Whenever my neighbor gets off the train at Penn Station, he jumps on the platform, throws out his arms, and sings, “New York, New York, it’s a helluva town! The Bronx is up, but the Battery’s down!” He doesn’t realize it, but this song from the musical On The Town is a mnemonic device to help me find my way around town.
People born with an internal compass can hardly imagine my panic when I walk into a city. According to my dear partner, who finds his way everywhere without looking, I am afflicted with “anti-sensory direction.” Intuitively, I always walk exactly the wrong way.

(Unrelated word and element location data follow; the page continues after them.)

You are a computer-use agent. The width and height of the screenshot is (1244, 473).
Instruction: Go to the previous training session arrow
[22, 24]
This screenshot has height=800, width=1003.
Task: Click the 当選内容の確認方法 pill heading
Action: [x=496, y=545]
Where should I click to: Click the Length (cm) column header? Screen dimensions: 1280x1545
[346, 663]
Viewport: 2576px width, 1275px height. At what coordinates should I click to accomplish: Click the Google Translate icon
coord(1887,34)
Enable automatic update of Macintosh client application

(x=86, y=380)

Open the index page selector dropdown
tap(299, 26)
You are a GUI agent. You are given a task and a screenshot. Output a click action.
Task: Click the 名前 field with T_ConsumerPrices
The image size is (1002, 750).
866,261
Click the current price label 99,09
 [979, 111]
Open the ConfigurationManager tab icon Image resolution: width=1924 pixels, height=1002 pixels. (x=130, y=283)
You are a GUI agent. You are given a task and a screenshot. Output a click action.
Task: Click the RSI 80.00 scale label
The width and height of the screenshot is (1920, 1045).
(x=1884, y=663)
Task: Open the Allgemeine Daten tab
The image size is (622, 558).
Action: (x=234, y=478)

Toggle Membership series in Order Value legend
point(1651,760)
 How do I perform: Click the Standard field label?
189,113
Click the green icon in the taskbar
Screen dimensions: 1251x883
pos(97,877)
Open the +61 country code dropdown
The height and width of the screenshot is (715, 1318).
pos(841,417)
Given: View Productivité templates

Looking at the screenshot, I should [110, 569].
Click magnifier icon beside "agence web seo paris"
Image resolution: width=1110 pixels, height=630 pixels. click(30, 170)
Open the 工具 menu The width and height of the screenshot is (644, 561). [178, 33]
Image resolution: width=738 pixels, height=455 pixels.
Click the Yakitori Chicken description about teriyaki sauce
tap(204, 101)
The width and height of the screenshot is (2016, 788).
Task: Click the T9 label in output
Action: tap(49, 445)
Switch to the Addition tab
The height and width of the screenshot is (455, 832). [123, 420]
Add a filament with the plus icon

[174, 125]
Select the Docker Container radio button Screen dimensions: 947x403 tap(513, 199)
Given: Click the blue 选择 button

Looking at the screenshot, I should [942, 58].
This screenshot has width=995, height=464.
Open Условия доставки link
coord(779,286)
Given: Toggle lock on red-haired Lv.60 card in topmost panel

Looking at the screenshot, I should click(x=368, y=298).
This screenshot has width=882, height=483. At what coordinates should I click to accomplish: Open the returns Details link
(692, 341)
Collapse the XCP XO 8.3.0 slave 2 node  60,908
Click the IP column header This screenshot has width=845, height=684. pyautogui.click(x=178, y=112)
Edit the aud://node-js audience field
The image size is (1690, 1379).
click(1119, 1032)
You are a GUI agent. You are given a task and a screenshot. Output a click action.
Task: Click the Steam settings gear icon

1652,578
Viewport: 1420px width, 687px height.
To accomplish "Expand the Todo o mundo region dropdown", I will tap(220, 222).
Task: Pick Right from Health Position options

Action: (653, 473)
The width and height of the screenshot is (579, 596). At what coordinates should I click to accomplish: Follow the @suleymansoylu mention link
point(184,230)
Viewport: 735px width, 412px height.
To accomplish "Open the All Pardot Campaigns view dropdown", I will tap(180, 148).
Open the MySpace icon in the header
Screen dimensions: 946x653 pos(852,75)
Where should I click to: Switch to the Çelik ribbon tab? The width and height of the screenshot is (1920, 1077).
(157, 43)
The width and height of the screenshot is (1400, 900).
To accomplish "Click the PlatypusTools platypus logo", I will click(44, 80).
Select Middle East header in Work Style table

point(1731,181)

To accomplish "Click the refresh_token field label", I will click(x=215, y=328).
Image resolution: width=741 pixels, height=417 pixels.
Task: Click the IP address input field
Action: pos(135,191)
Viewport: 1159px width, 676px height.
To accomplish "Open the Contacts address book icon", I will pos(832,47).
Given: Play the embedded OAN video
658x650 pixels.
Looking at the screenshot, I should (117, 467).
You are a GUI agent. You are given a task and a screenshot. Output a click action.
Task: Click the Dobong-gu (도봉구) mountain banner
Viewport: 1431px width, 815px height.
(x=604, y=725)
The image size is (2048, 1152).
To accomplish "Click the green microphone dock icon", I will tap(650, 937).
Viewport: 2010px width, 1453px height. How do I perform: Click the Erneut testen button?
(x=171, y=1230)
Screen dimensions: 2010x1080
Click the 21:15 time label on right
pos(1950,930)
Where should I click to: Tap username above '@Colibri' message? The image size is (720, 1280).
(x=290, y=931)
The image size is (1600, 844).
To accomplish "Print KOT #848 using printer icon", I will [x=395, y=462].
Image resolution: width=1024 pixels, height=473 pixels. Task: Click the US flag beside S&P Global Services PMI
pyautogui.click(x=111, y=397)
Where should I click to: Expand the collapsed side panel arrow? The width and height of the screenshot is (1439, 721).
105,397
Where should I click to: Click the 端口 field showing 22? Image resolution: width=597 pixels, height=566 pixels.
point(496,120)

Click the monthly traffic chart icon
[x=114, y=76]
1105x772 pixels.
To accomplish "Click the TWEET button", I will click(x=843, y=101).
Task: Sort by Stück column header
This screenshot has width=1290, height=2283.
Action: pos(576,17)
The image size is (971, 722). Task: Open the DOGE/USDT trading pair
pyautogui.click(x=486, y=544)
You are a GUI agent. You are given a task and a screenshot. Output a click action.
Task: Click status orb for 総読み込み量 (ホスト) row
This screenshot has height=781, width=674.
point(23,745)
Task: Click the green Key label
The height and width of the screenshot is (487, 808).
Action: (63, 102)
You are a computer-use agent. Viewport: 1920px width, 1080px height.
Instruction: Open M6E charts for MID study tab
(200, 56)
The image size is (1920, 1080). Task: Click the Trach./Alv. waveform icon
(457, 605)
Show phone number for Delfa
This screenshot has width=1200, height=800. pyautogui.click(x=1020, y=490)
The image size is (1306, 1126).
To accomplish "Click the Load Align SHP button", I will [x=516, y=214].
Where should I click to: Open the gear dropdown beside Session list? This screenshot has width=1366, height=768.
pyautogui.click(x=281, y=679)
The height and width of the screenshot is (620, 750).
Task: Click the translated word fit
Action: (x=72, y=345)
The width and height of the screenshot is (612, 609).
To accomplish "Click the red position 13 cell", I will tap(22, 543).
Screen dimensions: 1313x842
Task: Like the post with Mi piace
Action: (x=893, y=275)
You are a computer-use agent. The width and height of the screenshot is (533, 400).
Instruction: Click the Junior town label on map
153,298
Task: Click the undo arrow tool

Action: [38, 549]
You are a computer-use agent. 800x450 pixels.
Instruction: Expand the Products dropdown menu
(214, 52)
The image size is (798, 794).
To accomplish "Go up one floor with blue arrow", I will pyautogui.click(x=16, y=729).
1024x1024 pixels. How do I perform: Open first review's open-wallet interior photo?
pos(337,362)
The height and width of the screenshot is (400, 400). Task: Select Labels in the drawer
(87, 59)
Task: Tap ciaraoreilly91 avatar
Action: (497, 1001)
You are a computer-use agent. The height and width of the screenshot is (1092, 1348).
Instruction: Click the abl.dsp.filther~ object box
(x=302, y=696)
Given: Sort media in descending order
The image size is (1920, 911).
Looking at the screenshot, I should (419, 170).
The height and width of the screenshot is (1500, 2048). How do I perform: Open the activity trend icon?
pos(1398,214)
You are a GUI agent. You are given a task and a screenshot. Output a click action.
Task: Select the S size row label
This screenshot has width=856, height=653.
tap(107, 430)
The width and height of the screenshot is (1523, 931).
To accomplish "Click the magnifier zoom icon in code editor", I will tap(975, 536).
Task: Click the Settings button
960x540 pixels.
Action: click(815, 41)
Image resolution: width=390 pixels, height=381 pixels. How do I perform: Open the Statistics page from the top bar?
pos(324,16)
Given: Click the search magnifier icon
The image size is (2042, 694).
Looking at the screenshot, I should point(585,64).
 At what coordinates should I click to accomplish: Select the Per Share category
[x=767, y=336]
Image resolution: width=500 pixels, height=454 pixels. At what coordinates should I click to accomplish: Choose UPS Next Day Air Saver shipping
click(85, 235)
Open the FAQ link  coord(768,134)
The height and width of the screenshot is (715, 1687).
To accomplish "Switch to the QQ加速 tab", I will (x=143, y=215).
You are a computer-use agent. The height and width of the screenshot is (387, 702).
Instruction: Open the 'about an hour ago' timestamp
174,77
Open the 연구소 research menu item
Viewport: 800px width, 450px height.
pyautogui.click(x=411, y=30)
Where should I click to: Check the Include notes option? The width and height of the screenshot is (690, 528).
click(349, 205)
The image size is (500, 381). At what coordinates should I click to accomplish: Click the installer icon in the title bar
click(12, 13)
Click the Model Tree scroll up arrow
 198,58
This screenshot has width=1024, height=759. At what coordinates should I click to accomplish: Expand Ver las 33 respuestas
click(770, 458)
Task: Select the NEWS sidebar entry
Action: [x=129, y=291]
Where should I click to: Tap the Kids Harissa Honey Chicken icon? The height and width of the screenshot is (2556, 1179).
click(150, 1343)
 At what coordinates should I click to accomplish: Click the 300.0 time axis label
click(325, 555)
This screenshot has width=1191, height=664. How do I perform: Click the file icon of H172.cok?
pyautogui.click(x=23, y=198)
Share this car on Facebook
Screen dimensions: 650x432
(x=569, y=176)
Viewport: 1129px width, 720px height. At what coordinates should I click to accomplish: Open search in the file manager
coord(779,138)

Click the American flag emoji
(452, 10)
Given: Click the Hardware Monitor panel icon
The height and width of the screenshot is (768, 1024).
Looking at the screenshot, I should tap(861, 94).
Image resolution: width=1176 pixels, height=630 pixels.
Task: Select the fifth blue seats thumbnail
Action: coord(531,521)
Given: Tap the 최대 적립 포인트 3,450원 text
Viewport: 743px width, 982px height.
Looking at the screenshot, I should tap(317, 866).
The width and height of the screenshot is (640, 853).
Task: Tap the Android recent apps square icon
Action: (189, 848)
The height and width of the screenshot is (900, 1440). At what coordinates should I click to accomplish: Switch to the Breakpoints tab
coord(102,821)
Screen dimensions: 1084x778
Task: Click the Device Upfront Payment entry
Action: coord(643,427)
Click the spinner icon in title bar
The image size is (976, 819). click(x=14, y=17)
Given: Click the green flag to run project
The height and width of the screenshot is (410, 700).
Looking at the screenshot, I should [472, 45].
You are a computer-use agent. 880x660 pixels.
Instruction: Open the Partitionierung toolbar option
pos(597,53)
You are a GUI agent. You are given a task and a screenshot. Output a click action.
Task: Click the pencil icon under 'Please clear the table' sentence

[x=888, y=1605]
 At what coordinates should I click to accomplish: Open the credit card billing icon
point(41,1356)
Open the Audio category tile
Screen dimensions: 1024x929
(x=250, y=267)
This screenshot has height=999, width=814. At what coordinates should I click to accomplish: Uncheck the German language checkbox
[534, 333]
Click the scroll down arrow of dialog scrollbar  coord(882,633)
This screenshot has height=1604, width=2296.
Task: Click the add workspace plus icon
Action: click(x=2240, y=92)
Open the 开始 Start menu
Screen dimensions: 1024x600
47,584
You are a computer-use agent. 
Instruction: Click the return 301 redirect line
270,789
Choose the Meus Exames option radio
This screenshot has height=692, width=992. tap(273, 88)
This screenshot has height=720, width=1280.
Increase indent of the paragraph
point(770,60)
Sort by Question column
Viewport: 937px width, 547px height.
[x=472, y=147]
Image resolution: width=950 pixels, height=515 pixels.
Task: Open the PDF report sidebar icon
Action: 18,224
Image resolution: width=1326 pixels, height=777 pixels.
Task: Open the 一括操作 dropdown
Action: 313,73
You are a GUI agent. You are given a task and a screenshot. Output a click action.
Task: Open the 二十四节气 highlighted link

The book “Going into Town: A Love Letter to New York” by the admired artist Roz Chast is an indispensable guide for people like me. Chast, born and raised in Brooklyn, moved to the suburbs when her youngest child was born. When she returned to study in the city again, she had to remember the city’s geography all over again. In her book, she draws cartoons to explain the baffling cartography of Manhattan. Finally I understand that it is not just me who always get lost. The best-kept secret in New York is that no one knows where they are.
Consider the “grid.” Supposedly it is logical. The broad avenues run from south to north, numbered from east to west — First Avenue, Second Avenue, and so on. The narrow streets run from east to west, numbered from south to north. The big exception is Broadway, which meanders through the middle with a mind of its own.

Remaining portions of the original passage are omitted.